I’m tired of seeing renditions and portrayals of that journey to the UK. Not only because the injustice at the centre of it sickens and angers me, but also because, for all their good pro-choice intentions, those interpretations seem to make something normal seem like a trauma that is only exacerbated by the Irish government's criminal stance. In some cases the procedure is deeply distressing. It’s probably always a bit scary. But to have the sole narrative be one that depicts abortion as a terrifying calamity (grey skies, bleak London streets, fluorescent lights) contributes to its mystification and the ignorance surrounding it.
The Irish video artist Jesse Jones was talking to me about how she believes that Irish women are experiencing a modern day witch trial. The New England witches were women who typically had knowledge of medicine and other subjects not generally understood by everyone. I don’t like how easy it is to draw a comparison to modern Ireland. The Salem Witch Trials are often referred to as one of history’s greatest episodes of “mass hysteria”. Again, I don’t like how easy it is to draw a comparison. Jesse talked about a hope for a more radical resistance and protest, one that built on the support for the Repeal movement as well as Irish feminist politics. We should be asking for more, she said.
The Repeal movement is a large family whose strength lies in that it has accommodated all despite their differences. Its role is to be diplomatic and measured. But it doesn’t mean that there can’t be an element of the movement that asks for more, that stays angry, that doesn’t settle.

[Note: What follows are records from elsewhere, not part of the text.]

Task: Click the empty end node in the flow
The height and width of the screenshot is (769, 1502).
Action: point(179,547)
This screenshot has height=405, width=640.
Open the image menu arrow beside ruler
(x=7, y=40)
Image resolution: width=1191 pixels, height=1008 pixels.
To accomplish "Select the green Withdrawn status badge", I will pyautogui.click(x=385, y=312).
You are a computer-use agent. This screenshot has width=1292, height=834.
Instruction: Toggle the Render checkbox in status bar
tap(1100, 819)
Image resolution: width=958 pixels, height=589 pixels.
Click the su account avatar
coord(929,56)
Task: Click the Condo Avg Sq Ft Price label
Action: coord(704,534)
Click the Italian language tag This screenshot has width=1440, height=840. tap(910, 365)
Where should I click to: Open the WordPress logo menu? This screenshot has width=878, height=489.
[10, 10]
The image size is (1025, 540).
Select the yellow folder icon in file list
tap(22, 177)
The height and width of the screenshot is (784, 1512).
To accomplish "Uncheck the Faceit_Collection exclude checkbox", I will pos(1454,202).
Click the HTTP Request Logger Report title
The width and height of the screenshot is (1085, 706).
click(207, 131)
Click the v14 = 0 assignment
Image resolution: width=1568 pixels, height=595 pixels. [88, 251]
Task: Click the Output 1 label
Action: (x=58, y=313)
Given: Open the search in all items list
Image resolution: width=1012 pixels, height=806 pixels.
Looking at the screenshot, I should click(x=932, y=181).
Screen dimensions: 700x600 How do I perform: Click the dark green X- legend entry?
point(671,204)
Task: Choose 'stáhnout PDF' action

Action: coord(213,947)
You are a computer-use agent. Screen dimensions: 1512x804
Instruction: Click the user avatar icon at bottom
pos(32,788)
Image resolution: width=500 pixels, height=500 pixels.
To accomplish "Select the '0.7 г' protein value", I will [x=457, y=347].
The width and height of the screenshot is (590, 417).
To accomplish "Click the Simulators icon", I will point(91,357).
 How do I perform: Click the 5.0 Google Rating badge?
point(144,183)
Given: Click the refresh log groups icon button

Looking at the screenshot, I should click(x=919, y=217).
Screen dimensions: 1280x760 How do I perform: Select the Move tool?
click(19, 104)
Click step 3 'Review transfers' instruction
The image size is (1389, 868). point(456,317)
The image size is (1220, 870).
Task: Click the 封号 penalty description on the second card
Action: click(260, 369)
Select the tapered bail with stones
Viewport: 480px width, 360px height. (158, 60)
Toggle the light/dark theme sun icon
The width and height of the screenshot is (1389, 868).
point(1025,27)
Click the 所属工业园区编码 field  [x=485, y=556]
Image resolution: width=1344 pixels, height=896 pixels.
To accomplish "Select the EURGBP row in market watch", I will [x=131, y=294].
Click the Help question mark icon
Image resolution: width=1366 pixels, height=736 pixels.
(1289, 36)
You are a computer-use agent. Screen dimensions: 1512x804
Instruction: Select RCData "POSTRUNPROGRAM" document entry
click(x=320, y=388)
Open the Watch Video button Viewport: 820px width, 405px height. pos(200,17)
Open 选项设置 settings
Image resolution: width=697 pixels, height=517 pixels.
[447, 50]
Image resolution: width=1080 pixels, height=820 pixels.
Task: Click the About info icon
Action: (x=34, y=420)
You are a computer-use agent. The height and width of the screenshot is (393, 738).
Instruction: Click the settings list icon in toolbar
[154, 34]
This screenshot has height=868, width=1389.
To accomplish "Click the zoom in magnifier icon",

Scanning my options on Whichcandidate.ie (a website that compared candidates’ answers on topics and issues) ahead of the General Election last year, I was shocked at how almost none of the candidates’ views reflected what I thought was a given pro-choice position. All the candidates from major parties that were pro-choice had said they were in favour of abortion “When the mother’s life is at risk, and in certain other cases such as rape or fatal foetal abnormality.” None, for instance, had picked, “Abortion should be freely available up to a certain number of weeks in a pregnancy,” as it has been in Italy, France, and Germany since the 1970s! Talk to anyone who understands these things and they will tell you that “fatal foetal abnormality is the way to get this over the line.” But we don’t simply want this over the line. We want this to undo the dishonour and shame Ireland has been living in.
I don’t want to campaign, march, protest, and fight for a cautious and politically prudent change to Irish laws that will still fall short of rectifying the enormous harm the Irish state has done to its women. I want abortion services that meet the standards that the rest of the world has accepted for over forty years. I want us to make more radical demands and for our politicians to reflect those demands. Otherwise we will have sold ourselves short.
I want my dream sequence to become reality.